Adonijah reached the moment of truth. And all that he had looked to for support vanished like a dream. Do you think a person can be comforted on a deathbed by anything other than God? What does a party have to offer for your soul? What has rock music or dancing or movies or gambling or business or success with the elite crowd? Where are they when you are desperate? Like the friends of Adonijah, they forsake you. They are fair-weather friends. They are traitors. Look where Adonijah’s arrogance and pride brought him. He is brought to terror and to alarm.

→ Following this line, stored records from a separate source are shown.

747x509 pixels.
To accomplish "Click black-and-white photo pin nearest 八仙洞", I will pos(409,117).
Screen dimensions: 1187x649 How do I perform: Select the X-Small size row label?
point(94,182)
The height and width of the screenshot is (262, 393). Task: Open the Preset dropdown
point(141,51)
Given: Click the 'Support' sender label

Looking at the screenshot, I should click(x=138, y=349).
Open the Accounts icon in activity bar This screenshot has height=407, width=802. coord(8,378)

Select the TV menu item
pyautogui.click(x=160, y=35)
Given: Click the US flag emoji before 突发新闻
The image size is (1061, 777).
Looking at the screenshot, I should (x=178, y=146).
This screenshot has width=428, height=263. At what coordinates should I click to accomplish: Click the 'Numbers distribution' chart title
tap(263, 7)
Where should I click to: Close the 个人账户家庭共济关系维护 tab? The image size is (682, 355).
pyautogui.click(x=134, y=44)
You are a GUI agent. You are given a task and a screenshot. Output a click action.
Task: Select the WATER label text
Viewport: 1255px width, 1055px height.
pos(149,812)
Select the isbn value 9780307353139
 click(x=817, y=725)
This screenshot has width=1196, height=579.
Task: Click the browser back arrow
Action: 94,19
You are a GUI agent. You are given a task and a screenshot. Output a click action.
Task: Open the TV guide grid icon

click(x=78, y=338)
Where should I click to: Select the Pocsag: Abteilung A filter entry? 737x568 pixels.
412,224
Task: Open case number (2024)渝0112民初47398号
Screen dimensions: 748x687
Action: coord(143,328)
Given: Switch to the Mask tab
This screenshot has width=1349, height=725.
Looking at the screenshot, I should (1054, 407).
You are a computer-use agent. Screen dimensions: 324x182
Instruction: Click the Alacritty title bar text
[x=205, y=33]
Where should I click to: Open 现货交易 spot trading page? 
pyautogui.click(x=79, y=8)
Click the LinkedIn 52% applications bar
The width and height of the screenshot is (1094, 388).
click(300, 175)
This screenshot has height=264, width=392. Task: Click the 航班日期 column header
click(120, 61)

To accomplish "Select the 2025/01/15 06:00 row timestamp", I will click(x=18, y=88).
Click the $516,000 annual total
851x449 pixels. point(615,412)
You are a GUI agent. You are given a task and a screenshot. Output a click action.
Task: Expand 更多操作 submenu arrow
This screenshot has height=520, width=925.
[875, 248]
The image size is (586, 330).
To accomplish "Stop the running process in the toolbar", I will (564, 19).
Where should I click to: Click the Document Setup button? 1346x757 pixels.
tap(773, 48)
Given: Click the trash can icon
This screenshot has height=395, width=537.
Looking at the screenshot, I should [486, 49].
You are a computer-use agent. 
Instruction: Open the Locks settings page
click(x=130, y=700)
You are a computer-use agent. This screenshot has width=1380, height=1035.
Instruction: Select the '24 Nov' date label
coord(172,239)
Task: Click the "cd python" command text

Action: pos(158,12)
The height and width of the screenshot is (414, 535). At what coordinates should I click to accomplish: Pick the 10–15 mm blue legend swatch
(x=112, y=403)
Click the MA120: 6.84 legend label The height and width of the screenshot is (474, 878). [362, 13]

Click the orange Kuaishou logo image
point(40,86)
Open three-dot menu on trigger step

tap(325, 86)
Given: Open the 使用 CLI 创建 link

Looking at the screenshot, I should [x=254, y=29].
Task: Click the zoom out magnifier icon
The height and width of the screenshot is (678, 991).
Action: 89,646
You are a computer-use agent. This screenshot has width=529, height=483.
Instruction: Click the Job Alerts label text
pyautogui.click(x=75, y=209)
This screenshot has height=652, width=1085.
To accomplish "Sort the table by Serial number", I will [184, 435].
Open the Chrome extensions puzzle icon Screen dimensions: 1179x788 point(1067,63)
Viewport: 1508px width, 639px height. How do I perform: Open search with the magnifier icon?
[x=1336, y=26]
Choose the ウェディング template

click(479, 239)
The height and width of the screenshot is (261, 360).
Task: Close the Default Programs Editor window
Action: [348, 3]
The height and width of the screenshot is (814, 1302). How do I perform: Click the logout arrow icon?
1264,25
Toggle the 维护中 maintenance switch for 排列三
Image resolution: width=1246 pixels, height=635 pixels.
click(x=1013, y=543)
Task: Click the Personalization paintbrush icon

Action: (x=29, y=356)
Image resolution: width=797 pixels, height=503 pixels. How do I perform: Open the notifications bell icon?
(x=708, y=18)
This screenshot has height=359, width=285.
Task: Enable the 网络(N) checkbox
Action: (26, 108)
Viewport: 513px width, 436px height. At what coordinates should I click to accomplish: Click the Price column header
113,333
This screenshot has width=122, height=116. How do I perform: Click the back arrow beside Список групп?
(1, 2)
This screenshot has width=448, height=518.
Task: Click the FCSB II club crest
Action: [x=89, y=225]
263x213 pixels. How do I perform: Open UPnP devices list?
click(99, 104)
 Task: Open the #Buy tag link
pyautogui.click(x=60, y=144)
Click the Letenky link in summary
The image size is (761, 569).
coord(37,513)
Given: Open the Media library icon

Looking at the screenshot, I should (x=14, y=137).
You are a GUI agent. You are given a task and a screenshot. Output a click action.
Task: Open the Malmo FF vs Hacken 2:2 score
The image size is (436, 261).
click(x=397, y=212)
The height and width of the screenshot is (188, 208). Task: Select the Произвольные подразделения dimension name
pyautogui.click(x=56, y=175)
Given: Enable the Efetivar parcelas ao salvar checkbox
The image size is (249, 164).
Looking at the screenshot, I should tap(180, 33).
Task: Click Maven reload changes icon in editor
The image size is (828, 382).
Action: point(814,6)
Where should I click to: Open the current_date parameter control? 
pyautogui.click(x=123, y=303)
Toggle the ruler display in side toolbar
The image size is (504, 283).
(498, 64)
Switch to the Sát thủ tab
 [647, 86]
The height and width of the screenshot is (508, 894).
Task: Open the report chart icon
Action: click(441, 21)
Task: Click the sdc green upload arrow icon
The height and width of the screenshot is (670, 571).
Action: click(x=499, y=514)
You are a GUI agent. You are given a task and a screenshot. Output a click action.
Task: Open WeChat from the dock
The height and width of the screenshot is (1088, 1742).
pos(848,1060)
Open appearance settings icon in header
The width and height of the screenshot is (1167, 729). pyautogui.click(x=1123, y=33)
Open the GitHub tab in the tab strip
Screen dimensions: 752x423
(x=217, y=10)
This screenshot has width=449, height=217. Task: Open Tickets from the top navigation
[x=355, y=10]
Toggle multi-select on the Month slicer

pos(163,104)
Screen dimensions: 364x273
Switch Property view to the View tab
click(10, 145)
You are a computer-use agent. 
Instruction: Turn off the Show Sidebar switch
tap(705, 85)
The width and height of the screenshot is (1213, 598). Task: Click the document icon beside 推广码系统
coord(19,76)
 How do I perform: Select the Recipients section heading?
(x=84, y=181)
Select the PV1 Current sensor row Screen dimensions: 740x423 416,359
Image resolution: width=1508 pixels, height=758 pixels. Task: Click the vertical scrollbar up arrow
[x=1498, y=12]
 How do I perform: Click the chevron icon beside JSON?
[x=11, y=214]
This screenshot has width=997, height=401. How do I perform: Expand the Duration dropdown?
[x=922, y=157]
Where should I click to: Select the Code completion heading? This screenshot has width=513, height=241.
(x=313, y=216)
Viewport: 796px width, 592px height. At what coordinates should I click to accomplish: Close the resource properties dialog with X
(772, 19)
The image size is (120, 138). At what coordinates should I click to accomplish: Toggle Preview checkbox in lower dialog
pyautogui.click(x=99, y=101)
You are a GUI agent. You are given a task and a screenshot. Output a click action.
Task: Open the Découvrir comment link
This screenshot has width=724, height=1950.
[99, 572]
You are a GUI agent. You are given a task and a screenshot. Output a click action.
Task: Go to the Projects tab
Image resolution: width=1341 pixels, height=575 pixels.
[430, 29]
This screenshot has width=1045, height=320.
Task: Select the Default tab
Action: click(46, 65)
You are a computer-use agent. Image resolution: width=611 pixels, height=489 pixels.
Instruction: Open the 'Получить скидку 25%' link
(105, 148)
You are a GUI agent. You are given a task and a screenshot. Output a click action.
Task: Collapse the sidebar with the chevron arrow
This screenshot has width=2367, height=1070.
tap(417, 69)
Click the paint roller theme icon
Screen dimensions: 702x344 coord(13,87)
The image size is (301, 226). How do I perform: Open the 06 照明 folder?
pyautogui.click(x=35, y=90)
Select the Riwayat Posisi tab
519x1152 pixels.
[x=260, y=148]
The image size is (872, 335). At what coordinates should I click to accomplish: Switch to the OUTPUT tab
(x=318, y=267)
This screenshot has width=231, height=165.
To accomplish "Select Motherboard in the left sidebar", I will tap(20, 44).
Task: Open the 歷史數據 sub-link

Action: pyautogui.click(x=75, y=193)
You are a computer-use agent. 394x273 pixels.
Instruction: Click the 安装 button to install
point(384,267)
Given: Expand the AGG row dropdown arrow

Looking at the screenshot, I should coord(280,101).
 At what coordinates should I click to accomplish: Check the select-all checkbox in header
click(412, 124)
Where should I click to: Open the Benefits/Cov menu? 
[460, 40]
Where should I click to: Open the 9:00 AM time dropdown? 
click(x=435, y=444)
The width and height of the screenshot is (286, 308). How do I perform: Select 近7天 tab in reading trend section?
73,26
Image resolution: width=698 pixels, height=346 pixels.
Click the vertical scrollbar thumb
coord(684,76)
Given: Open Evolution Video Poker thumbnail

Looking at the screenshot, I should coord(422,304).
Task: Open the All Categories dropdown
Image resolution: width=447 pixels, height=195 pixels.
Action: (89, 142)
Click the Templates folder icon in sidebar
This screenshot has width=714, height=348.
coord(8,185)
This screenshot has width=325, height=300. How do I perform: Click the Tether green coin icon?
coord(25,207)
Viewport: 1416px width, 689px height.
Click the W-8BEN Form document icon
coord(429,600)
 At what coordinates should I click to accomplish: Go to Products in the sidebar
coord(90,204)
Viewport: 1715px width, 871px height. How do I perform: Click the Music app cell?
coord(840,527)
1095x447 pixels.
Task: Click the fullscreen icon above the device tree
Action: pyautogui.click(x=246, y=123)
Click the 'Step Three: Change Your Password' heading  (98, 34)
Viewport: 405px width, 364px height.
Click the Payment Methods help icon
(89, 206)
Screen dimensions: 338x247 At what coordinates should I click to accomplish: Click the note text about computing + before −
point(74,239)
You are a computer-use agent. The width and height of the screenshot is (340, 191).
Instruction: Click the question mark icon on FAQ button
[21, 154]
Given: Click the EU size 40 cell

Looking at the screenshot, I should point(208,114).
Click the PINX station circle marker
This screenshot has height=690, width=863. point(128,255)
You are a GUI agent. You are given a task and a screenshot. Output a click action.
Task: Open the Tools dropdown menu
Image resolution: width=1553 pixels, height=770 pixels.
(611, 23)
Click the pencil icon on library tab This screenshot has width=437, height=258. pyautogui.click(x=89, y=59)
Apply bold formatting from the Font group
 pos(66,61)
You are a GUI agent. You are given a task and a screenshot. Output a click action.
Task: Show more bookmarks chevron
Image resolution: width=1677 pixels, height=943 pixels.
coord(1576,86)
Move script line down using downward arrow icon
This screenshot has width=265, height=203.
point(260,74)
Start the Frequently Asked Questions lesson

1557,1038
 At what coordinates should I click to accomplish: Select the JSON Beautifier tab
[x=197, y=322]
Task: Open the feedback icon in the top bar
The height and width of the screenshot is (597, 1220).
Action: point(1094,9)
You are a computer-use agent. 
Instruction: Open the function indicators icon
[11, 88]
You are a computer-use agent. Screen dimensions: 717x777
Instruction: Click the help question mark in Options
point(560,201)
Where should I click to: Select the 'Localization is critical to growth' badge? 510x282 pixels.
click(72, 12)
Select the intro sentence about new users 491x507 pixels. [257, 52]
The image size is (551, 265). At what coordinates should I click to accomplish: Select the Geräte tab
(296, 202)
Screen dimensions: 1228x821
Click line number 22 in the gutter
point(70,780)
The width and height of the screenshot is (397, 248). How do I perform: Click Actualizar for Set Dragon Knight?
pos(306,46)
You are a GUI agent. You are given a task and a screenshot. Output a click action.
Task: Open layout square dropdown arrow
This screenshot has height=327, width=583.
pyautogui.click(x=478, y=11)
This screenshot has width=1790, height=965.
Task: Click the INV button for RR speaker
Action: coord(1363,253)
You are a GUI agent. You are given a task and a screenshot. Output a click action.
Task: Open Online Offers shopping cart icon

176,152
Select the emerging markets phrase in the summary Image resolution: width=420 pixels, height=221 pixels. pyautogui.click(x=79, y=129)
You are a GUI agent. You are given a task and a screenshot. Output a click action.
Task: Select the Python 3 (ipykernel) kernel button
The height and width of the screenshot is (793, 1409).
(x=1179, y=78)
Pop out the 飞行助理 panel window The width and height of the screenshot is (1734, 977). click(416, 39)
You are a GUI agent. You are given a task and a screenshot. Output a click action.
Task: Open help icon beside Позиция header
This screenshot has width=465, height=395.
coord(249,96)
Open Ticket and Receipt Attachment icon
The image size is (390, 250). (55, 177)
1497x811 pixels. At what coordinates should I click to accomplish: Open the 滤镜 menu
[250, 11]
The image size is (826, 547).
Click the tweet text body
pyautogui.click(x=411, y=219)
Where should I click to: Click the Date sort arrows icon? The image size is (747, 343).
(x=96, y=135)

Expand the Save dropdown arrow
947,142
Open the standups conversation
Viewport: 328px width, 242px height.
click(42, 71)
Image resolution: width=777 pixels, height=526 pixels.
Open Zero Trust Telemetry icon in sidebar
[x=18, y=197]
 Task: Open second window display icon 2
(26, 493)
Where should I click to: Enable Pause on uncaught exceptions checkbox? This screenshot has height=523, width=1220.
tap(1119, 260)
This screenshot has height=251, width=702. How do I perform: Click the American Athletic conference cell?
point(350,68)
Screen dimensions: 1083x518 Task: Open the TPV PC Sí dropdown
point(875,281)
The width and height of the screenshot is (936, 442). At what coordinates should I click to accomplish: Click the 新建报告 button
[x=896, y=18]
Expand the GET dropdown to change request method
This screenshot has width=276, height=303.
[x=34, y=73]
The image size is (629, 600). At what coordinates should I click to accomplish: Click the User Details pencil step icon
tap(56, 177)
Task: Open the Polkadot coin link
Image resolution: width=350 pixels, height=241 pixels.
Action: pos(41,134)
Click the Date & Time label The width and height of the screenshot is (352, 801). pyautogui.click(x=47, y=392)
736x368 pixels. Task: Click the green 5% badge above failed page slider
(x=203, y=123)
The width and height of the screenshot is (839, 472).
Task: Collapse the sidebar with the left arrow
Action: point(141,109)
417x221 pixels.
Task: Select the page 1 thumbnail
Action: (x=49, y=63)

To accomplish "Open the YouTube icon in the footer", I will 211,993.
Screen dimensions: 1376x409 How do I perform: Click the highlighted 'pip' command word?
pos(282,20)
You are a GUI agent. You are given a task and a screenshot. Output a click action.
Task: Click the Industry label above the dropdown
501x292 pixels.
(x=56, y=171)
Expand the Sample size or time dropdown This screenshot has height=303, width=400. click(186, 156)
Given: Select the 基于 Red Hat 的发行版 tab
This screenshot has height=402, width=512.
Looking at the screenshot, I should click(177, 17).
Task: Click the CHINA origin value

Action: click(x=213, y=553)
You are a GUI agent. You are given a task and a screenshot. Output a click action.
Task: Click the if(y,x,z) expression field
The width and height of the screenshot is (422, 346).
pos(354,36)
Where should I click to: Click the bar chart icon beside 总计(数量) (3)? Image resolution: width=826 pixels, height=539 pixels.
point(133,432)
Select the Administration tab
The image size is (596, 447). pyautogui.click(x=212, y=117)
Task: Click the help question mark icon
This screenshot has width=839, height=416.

God must reveal that this pride and this arrogance belongs to us. Our rebellion, our disobedience, our pride – we must own them, that is, confess them by His grace. We rejoice in the gospel that God has given His Son to remove this sin, that God has given His Son, Christ, to the cruel and shameful death of Calvary’s cross, where all of our sins were forgiven in the blood of the Lamb. Now that grace of God brings us to repent of our pride, to bend humbly and to ask for forgiveness and to worship and to become submissive and obedient to the great God of heaven.

That is freedom. That is life. Life is not when you are ruled by yourself. Life is to be ruled by the glorious and only true God Jehovah, the God of the Bible. He is the one who says, “I will never leave you nor forsake you.” By grace, repent. Cast yourself at His feet. Acknowledge your sin. Bow before Him. And hear Him say the most blessed of all words: “Come, ye blessed of My Father. Inherit the kingdom prepared for you from the foundation of the world.”

God bless His Word to our hearts.


Let us pray.

Father, we confess that we are proud and arrogant by nature and that we lift up ourselves against Thee, the only good. Forgive and humble us before Thee. In Jesus’ name, Amen.